Trump Wants A Recount In Wisconsin. How Would It Work?
Not long after The Associated Press and other news outlets declared Wednesday that Democrat Joe Biden had won Wisconsin's 10 electoral votes, the Trump campaign announced it would ask for a recount in the state.
The margin separating Biden and Trump in what is one of the nation's most contested swing states is roughly 20,000 votes, or less than 1%. It was absentee ballots in the cities of Milwaukee, Green Bay and Kenosha, added to county totals Wednesday morning, that appear to have put Biden on top.
Wisconsin was part of the so-called "blue wall" that Trump shattered last election cycle, when he narrowly won the state by less than 23,000 votes in 2016.
If there's a recount, the Trump campaign will pay
The state does not have automatic recounts, however under Wisconsin law, a losing candidate can file a sworn petition, along with a filing fee.
Should the Trump campaign follow through on its promise to call for a recount, it will be on the hook to pay for it. Under rules enacted by a Republican legislature and governor a few years ago, the state will only pay for a recount if the margin of victory is .25% or less.
The Trump campaign said Wednesday there had been "reports of irregularities in several Wisconsin counties," which it said cast doubt about the validity of the ballots cast.
The campaign later clarified, without providing evidence to support their claim, that some ballots in heavily Democratic Milwaukee County had been "cured" in red pen, arguing that poll workers — and not voters themselves — "corrected or added information to the ballot itself," spokesman Tim Murtaugh said.
"We estimate that 15-20% of absentee ballots in Milwaukee County were tainted in this manner," Murtaugh said. "This is also only an estimate because our legal volunteers were prevented from having meaningful access all of the time."
But Wisconsin's top elections official, Meagan Wolfe, said the voting and ballot counting process is open and transparent, and bristled at the suggestion of widespread election fraud.
"It's insulting for our local election officials to say that yesterday's election was anything but an incredible success," Wolfe told reporters in a news conference over Zoom Wednesday.
She added the integrity of Wisconsin's election system is "the result of years of preparation and meticulously, carefully following the law."
Wisconsin has experience with recounts
The Trump campaign won't be able file a recount petition until Wisconsin certifies its election results, which are due by Dec. 1.
The Badger State is no stranger to presidential recounts, having conducted them in three previous White House contests: 2000, 2004 and 2016.
The 2016 Wisconsin recount was triggered after two third-party candidates, independent Roque "Rocky" De La Fuente and the Green Party's Jill Stein, filed petitions.
As Wisconsin Public Radio points out, previous recounts have changed a handful of votes, but not the outcome of elections.
That recount, WPR reports only changed roughly 1,500 votes out of some 3 million cast. In total, Trump gained just 131 more votes during the recount over the Democratic nominee, Hillary Clinton.
The recount took more than a week; involved hundreds of election workers, observers and campaign attorneys; and cost $3.5 million, which was paid for by Stein's campaign, according to WPR.

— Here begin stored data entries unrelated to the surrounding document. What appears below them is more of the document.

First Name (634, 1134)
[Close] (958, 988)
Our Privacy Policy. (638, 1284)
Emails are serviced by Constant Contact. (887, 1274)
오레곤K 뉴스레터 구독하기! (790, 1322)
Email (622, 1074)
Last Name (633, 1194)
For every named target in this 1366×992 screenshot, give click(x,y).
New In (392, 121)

Former Wisconsin Gov. Scott Walker, a Republican, tweeted early Wednesday that he was skeptical a recount would swing the state in Trump's favor.
"After recount in 2011 race for WI Supreme Court, there was a swing of 300 votes," Walker tweeted. "After recount in 2016 Presidential race in WI, @realDonaldTrump numbers went up by 131. As I said, 20,000 is a high hurdle."
How Wisconsin tallies its ballots
Republicans are raising questions about what they see as late-arriving votes that erased what appeared to be a solid lead for President Trump.
But many are likely to have been some of the earliest ballots cast, as they were absentee ballots mailed in, dropped off at secure ballot boxes, and ballots cast early in-person at polling places in the days and weeks before Election Day.
Under Wisconsin law, those ballots could not be opened and counted until Tuesday.
In many smaller cities and towns, those absentee ballots are tallied at the municipal clerk's office with the votes cast on Election Day itself.
But in 39 larger communities, including Milwaukee, Madison, Green Bay and other cities, the votes are tallied at a separate central count facility. The process of tabulating the votes can be long and slow.
Milwaukee, for example, had almost 170,000 votes that had to be counted this way; statewide some 2 million voters cast their ballots early, by mail or absentee.
State law prohibits ballots returned after 8 p.m. Tuesday night from being accepted, which was upheld by the U.S. Supreme Court last week, so no late ballots were counted, according to Wolfe, the Wisconsin Elections Commission administrator.